Doutor nordestino comia gilete?

Magro, baixinho, meio amarelado, ele nasceu em pequena cidade do Rio Grande do Norte. Meu amigo veio estudar no Recife já sabendo inglês, que aprendeu sozinho quando residia em Mossoró. Virou professor com graduação e mestrado pela Universidade Federal de Pernambuco. Depois se fez doutor na Universidade Estadual de Campinas-Unicamp. Enveredou, também, pela área de consultoria econômica e planejamento. Educação musical refinada, do popular ao clássico, até passou esse gosto para um filho, que, salvo engano, chegou a formar um conjunto musical. 

Nos demos a conhecer, pessoalmente, na Consultoria e chegamos a trabalhar juntos em alguns projetos. Tempo de muito proveito para mim e de bons papos, inclusive, a respeito de literatura, a que ele se liga, não só em temas de sua especialidade técnica e profissional, por gosta de ler romances. Exímio nas tiradas irônicas, dá gosto conversar com ele, além de termos, ainda por cima, o laço de cumplicidade que une os sertanejos com a maior naturalidade do mundo. Ele adora contar casos vividos em sua trajetória de matuto viajor. E o faz com invejáveis recursos narrativos.  
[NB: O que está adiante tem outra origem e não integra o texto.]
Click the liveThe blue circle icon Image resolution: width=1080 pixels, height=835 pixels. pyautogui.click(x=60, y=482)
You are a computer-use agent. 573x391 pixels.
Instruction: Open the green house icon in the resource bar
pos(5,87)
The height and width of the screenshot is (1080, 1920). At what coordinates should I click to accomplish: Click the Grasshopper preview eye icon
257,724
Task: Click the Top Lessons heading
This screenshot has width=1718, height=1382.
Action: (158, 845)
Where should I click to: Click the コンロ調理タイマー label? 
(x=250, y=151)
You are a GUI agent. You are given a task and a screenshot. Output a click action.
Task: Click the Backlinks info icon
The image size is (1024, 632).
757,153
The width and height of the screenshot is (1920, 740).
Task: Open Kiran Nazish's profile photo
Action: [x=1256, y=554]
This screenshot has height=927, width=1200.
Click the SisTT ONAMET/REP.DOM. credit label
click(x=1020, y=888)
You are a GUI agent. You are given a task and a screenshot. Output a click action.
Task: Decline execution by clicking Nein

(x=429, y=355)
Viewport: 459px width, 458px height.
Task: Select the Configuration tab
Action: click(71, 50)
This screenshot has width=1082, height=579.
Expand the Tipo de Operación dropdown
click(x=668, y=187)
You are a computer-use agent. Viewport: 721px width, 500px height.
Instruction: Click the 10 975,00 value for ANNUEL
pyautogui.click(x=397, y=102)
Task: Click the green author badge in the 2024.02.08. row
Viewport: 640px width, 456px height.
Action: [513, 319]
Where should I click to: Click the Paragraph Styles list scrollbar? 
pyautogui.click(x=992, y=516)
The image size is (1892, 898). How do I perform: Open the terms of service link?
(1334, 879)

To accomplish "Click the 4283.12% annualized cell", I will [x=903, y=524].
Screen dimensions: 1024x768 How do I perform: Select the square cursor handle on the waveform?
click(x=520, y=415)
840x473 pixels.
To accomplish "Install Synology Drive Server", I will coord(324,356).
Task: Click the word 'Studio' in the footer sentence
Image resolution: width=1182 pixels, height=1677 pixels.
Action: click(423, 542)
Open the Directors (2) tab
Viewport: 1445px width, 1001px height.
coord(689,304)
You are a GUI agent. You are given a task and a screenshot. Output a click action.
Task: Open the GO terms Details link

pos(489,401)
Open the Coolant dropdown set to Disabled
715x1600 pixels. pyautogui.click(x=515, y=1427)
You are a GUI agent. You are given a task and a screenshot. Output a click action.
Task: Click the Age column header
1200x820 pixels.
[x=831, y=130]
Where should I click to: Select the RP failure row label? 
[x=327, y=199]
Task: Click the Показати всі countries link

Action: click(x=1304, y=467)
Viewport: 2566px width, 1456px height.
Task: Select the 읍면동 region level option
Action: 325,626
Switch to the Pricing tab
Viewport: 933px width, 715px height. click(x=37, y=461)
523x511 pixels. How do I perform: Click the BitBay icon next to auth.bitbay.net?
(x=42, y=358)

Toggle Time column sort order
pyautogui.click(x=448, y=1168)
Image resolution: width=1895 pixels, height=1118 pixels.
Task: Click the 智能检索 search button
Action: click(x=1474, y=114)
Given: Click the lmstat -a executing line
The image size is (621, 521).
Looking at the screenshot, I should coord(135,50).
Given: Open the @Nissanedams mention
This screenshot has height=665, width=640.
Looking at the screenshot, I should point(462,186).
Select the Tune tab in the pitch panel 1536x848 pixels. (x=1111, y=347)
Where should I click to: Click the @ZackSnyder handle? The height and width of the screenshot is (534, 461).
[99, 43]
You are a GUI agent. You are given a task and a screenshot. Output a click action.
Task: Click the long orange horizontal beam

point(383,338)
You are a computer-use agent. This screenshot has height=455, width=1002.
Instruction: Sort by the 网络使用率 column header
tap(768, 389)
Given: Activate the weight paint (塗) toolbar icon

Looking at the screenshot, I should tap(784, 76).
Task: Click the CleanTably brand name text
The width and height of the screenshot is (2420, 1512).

O repertório é variadíssimo.

Quando fazia o doutoramento na famosa Unicamp, ele provou o azedume do preconceito. Começando a enturmar-se com seus colegas acadêmicos, certa vez, convida para jantar em sua casa um paulistano, com quem descobrira afinidades. Educado, o recebe ao som de música clássica. Conversa vai, conversa vem, um bom vinho para suportar o frio, o quase doutor paulistano desnuda sua ignorância:

– Então você gosta de música clássica! … que coisa inusitada, um nordestino amante da música clássica!

– E ainda por cima magrinho que nem retirante da seca… 

Em cima da bucha ele destilou sarcasmo!

Outra vez, já ambientado em Campinas, tendo como orientador da tese de doutoramento o economista Wilson Cano, eterno e saudoso professor, autor de muitos livros, o meu amigo potiguar se sentia à vontade numa roda de ilustres acadêmicos. Uma espécie de sarau de eminências pardas nos estudos do desenvolvimento econômico do Brasil e da América Latina. Figuras importantes, que nós mortais conhecemos por meio de livros, ensaios, artigos, conferências, debates, entrevistas. Pois bem, lá para as tantas, um desses luminares, bem-falante economista, se vira para o potiguar, magro e baixinho:

– E você, o que veio fazer aqui?

– Comer gilete…        

A gargalhada incomodou a vizinhança!